Bjarne Jullum (25 June 1894 – 22 September 1973) was a Norwegian journalist, cooperativist and politician for the Labour and Communist parties.

==Personal life==
He was born in Bodø Municipality as a son of Casper Westad Jullum (1868–1907) and Katharina Marie Dahl (1874–1963). In 1917 he married Ellen Marie Jullum from Stjørdal Municipality. He died in September 1973 and was buried at Vestre Aker Church.

==Journalism and politics==
After finishing middle school in 1910 and a book printer apprenticeship in 1914, he was hired as a subeditor in the party newspaper Nordlands Social-Demokrat. Already in the same year he became subeditor in Bratsberg-Demokraten, before working in Ny Tid from 1915 to 1917. After two years in Sosialdemokratisk pressekontor he worked in Arbeiderbladet from 1919.

When the Communist Party split from Labour in 1923, Jullum was hired in their main newspaper Norges Kommunistblad where he stayed until 1926. In 1927 he rejoined the Labour Party. He was hired as editor-in-chief of Tidens Krav. From 1928 to 1964 he worked in Arbeiderbladet. He was acting editor for five months in 1940. In April 1940, Norway was invaded by Germany. Jullum was acting editor until September 1940, when the newspaper was shut down for the remainder of World War II. He was also a board member of the Norwegian Press Association from 1930 to 1936.

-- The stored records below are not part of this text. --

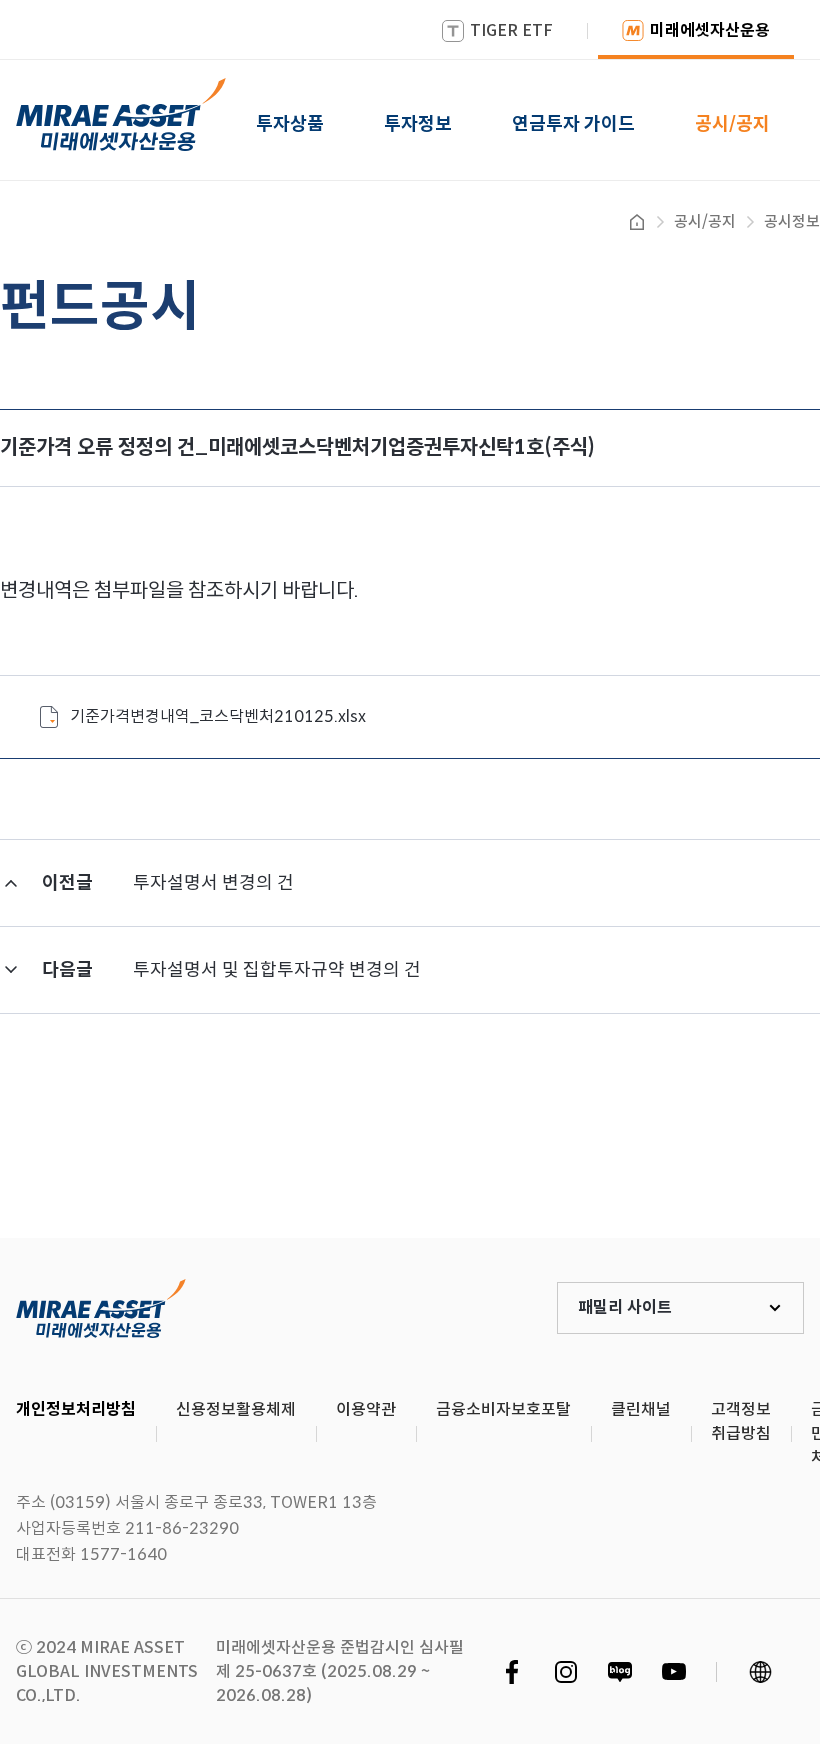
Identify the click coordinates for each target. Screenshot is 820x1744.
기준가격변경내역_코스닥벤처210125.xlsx (218, 716)
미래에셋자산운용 (710, 30)
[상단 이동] (720, 1164)
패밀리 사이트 (625, 1307)
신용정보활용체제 (236, 1409)
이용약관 (366, 1409)
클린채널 (641, 1409)
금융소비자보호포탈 (503, 1409)
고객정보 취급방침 (741, 1421)
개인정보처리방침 (76, 1409)
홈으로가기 (637, 222)
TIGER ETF (511, 30)
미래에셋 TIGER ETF (101, 1308)
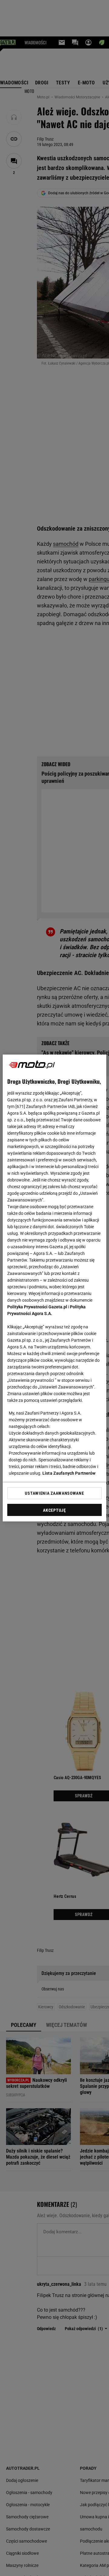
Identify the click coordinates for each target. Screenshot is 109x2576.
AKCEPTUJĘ (54, 1510)
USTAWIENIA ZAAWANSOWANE (54, 1493)
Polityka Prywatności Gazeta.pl (37, 1306)
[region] (54, 1288)
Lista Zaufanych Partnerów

==Cooperativism and garden movement==
As a politician he held his first secretary post in Bodø Municipality in 1910. He chaired the local section of Norges Socialdemokratiske Ungdomsforening from 1912 to 1914 and vice-chaired the Kristiania section from 1917 to 1918. He was a member of the municipal council of Aker Municipality from 1923 to 1925 and 1929 to 1931, and chaired Aker Communist Party from 1924 to 1926. He was also a trade unionist, serving as supervisory council member of Oslo faglige samorg, and involved in the cooperative movement. He was a board member of the local co-op Ullevål Samvirkelag from 1919 to 1921, and then chaired it from 1921 to 1966. In Norges Kooperative Landsforening he was a board member from 1927 to 1930 and 1946 to 1960, serving as deputy chair from 1946 to 1958. He chaired the local branch from 1928 to 1963. He wrote 50th-anniversary books for the co-ops in Bodø and Ullevål.

He lived in the garden community Ullevål Hageby and chaired the local housing co-operative Oslo Havebyselskap from 1968 to 1971. He also wrote 50th-anniversary books for Oslo Havebyselskap and the local welfare association Ullevål Hagebys Vel, as well as two books (25th and 50th anniversaries) for the People's House.

He chaired NKLs Tobakksfabrikk, Prior Radiofabrikk and Termolux Fabrikker and board member of Holmenkolbanen from 1948 to 1949, Norsk Folkeferie from 1948 to 1968, Tiden Norsk Forlag from 1949 to 1967. He was a supervisory council member of Akers Sparebank from 1924 to 1926 and 1962 to 1967, and of Samvirkebanken (chairman) from 1963 to 1964.